Too much oxygen can either impede your baby’s retina from fully developing or in worst cases, cause the retina to detach completely which can lead to blindness.

Most of the time ROP heals without treatment but check with a professional if any other steps are needed.

If you want to learn more about these types of development that your baby will encounter (albeit later than full-term babies), then read this article – Baby Eye Development.

Learn more about your baby’s visual development through this video:

 

 

Premature Baby Weight

If a baby was born prior to his complete physical development, it’s no surprise if he appears to be smaller and lighter than the average baby.

Premature baby weight is definitely a lot less heavy than normal baby weight.

So don’t be surprised if your little one weighs significantly lighter than you expect.
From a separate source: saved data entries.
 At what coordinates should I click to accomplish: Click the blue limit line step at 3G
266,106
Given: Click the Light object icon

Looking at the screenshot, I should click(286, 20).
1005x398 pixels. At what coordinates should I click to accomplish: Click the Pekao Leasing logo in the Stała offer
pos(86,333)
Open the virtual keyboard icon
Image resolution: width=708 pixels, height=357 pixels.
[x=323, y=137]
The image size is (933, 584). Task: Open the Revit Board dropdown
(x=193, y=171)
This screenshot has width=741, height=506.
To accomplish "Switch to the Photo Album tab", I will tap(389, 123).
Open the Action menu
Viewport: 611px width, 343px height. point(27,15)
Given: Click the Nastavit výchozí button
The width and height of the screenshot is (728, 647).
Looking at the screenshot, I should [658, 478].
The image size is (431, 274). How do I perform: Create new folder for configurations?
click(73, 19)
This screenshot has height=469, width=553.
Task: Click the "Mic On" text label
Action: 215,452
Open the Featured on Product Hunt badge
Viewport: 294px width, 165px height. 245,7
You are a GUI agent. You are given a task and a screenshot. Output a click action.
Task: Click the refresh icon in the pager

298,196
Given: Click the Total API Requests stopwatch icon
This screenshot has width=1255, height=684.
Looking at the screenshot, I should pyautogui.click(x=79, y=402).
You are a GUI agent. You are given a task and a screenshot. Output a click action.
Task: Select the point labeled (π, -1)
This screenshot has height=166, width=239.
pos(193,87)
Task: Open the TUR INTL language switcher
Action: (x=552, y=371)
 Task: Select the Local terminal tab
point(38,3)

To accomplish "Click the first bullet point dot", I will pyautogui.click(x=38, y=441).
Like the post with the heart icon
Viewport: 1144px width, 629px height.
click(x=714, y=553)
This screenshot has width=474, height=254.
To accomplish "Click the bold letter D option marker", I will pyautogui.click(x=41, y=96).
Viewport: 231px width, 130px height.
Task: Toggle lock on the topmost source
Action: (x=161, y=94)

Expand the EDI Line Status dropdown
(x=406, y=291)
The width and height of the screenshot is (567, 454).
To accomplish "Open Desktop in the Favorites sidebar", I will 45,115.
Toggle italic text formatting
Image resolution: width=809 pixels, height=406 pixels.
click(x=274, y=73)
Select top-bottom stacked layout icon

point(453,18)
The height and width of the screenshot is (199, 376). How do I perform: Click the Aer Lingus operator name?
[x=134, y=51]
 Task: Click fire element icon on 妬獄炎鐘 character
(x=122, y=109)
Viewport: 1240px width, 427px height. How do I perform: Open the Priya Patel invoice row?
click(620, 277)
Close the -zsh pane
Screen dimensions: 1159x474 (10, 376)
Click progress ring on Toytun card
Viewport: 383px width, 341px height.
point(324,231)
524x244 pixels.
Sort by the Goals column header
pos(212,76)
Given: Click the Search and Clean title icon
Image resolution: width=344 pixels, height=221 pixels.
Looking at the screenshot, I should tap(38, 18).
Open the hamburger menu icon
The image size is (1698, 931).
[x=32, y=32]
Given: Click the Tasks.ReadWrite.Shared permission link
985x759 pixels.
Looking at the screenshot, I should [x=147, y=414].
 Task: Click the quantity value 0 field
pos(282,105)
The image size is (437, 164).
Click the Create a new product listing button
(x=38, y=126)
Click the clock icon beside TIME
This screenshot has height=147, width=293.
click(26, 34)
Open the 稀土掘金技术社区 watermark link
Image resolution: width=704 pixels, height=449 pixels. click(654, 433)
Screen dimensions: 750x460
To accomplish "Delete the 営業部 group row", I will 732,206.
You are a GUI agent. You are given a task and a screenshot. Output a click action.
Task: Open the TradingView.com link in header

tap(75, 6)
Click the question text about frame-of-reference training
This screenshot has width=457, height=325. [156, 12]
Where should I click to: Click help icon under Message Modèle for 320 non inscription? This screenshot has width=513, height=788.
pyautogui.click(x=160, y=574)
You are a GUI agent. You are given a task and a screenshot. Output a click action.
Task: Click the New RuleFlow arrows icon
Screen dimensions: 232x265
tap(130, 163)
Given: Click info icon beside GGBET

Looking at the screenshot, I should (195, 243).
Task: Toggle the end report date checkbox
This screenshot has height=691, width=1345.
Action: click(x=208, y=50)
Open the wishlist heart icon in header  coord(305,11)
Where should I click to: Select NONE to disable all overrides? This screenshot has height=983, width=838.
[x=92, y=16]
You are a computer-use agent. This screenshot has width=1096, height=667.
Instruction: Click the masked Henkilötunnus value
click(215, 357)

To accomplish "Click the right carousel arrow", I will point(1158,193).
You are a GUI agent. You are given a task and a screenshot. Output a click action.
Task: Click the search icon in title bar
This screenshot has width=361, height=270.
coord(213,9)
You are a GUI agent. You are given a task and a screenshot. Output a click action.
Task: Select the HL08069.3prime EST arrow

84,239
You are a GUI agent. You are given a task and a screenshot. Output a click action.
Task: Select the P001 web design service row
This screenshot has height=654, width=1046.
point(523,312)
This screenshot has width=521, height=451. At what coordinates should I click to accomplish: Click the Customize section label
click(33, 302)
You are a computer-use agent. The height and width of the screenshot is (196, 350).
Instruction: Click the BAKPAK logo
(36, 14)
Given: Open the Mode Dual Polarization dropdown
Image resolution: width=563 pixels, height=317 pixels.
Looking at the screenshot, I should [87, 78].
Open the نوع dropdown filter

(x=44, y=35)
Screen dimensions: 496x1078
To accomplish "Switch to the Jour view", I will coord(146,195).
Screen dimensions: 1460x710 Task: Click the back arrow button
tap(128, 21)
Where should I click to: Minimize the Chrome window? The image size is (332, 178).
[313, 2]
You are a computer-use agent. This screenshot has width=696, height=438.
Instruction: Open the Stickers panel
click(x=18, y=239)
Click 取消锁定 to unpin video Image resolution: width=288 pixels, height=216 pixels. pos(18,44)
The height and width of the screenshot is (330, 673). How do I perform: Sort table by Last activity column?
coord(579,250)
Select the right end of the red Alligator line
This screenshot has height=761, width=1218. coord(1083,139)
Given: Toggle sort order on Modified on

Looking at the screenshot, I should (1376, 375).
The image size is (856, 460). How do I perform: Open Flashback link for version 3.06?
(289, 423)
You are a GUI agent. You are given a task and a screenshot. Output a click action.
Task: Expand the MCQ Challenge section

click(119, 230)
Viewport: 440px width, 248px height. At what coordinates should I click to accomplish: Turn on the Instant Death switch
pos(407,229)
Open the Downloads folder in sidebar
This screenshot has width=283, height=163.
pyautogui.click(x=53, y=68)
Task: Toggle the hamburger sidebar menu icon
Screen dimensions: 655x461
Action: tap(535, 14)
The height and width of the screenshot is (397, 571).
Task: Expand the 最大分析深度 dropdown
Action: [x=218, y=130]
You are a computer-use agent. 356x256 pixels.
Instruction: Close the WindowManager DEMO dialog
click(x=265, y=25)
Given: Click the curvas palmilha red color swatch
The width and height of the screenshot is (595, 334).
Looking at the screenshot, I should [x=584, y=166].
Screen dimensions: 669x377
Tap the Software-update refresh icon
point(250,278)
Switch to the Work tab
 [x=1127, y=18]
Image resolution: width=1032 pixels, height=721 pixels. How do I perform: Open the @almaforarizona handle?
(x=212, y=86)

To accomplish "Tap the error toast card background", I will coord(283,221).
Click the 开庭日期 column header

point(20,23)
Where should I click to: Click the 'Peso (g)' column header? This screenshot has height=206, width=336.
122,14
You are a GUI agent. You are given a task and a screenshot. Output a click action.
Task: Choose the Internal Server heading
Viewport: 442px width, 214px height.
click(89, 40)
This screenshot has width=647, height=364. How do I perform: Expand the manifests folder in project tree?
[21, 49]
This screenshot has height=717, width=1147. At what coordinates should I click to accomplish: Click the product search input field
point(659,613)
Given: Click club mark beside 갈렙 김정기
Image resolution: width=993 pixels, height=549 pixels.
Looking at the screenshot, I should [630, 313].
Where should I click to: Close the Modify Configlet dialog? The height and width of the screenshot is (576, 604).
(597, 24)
Boys weigh a little bit more than girls and are a lot bigger as well.

To help you manage your expectations, here are the average weights of babies born prematurely:

Baby Boy

Approximately 35 weeks – 5 lbs. 8 oz.
Approximately 32 weeks – 3 lbs. 15.5oz.
Approximately 28 weeks – 2 lbs. 6.8oz.
Approximately 24 weeks – 1 lb. 6.9oz.

Baby Girl

Approximately 35 weeks – 5 lbs. 4.7oz.
Approximately 32 weeks – 3 lbs. 12 oz.
Approximately 28 weeks – 2 lbs. 3.3 oz.
Approximately 24 weeks – 1lb. 5.2oz.

Of course, these are only rough estimations of what premature babies may weigh. This can drastically change depending on how weak or strong your baby is already at the time of his birth.

Regardless, the main thing to do if you’re handling premature baby development is to observe and wait.

It also pays to be extra vigilant. After all, your precious bundle of joy will need extra help and attention to grow stronger and better.

If you’re still feeling anxious, it’s best to talk to your OB-GYN, family doctor, or a pediatrician. They may have more information that can help ease your worries a bit.